The advantages of a Student Loan

It gives you access to what you need when you need it
A student loan caters to your specific, unique needs. It pays for your tuition directly to the institution, whilst your accommodation is also paid directly to your landlord or res. The rest of the funds go directly into your or your surety signer’s bank account.

It gives you flexibility to focus on your studies

If you are a full-time student, you only need to start paying back the full student loan once your studies are complete. In the meantime, the person who signed surety for you will only pay the interest and fees on the loan. This allows you to focus on your studies without having to worry about the financial burdens.

It’s easy to qualify

In order to qualify, you need to be 18 years or older and either be accepted to or studying at an accredited institution. If you’re a full-time student, you’ll need someone to co-sign as surety.

Lower interest rates

Student loans can be paid back with an interest rate as low as 7% interest per annum, which is considerably lower when compared to the interest loans associated with personal loans or credit cards.

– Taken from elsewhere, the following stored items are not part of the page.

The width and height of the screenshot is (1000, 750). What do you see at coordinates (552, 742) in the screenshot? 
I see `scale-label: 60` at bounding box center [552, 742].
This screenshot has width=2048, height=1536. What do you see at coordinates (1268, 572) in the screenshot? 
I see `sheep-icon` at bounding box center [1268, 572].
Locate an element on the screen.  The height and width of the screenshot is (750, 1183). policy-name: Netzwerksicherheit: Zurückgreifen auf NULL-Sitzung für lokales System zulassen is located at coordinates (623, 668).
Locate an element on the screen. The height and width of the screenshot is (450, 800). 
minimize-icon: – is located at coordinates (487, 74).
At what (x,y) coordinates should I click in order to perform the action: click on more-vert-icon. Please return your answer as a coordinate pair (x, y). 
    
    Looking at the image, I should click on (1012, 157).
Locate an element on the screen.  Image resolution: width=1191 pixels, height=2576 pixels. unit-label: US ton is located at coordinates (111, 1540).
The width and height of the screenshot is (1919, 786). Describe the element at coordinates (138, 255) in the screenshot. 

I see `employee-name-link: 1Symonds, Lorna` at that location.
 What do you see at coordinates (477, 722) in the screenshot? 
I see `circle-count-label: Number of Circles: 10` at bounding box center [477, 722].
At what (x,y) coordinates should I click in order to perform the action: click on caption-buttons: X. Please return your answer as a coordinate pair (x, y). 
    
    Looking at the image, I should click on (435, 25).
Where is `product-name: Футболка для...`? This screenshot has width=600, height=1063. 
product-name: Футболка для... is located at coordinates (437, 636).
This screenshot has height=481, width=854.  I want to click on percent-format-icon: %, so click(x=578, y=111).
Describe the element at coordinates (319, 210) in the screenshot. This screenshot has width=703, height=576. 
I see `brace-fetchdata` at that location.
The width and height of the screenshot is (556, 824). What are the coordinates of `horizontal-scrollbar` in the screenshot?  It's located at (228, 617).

It pays for more than just your tuition

In addition to tuition fees, your student loan can pay for your accommodation, as well as the necessary textbooks and equipment required for your studies.

Is a Credit Card or Student Loan better for me as an under 21-year-old?

This will differ from individual to individual. After weighing up the points mentioned during this article, you should have an idea of which of these two options suits you best based on your current situation to make the right steps towards your educational future.